Natural Language Counterfactual Explanations in Financial Text Classification
More Info
expand_more
Abstract
Central banks communicate their monetary policy plans to the public through meeting minutes or transcripts. These communications can have immense effects on markets and are often the subjects of studies in the financial literature. The recent advancements in Natural Language Processing have prompted researchers to analyze these communications using Transformer-based Large Language Model (LLM) classifiers. The use of LLMs in finance and other high-stakes domains calls for a high level of trustworthiness and explainability of those models. We focus on Counterfactual Explanations, a form of Explainable AI that explains a model's classification by proposing an alternative to the original input. We use three types of CE generators for LLM classifiers on a recent dataset consisting of sentences taken from FOMC communications to assess the usability of their explanations. We perform three experiments comparing different types of generators, one using a selection of quantitative metrics and two involving human evaluators, including central bank employees.
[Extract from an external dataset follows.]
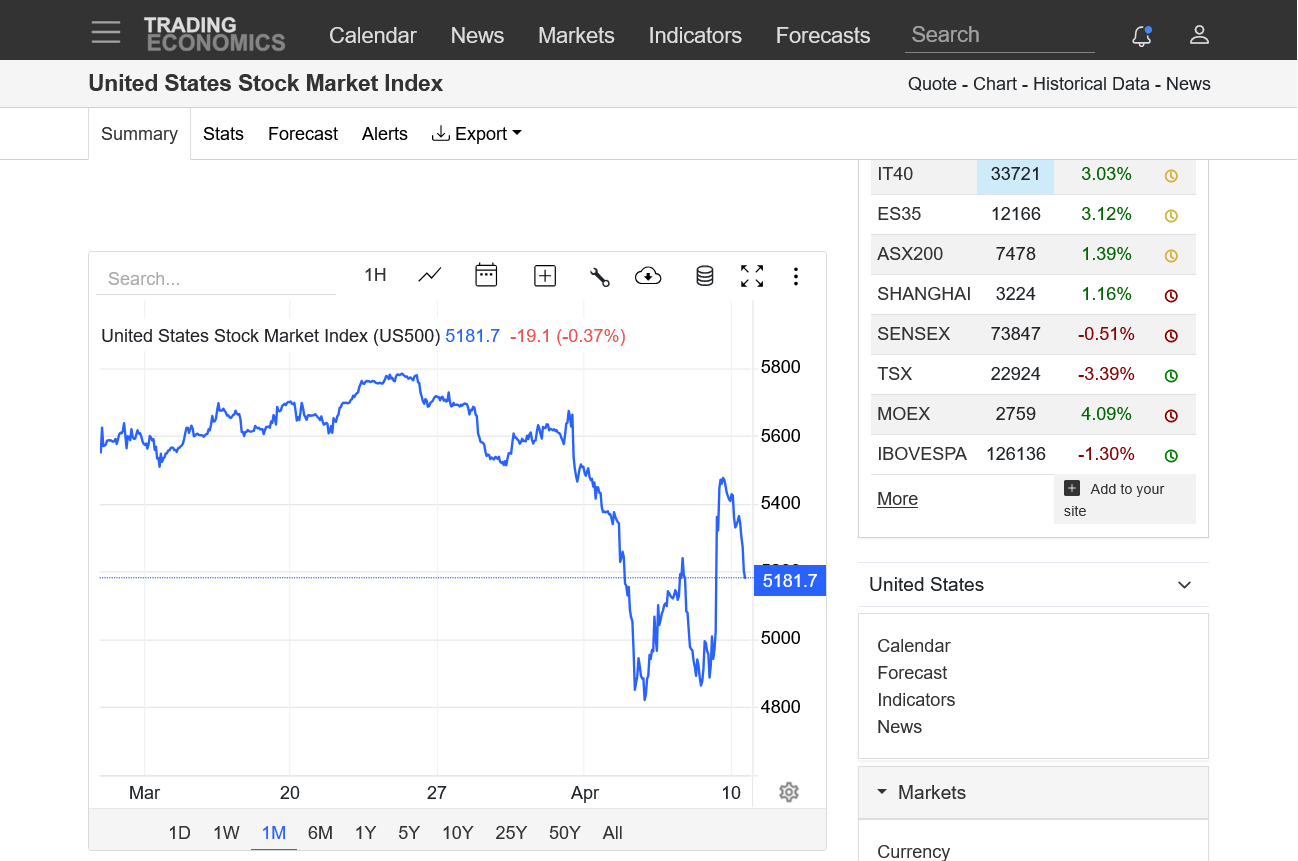Open Indicators in top navigation
1298x861 pixels.
tap(695, 35)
Our findings suggest that non-expert and expert evaluators prefer counterfactual methods that apply minimal changes to the texts; however, the methods we analyze might not handle the domain-specific vocabulary well enough to generate plausible explanations for our task. We discuss shortcomings in the choice of evaluation metrics in the literature on text CE generators and propose refined definitions of the fluency and plausibility qualitative metrics.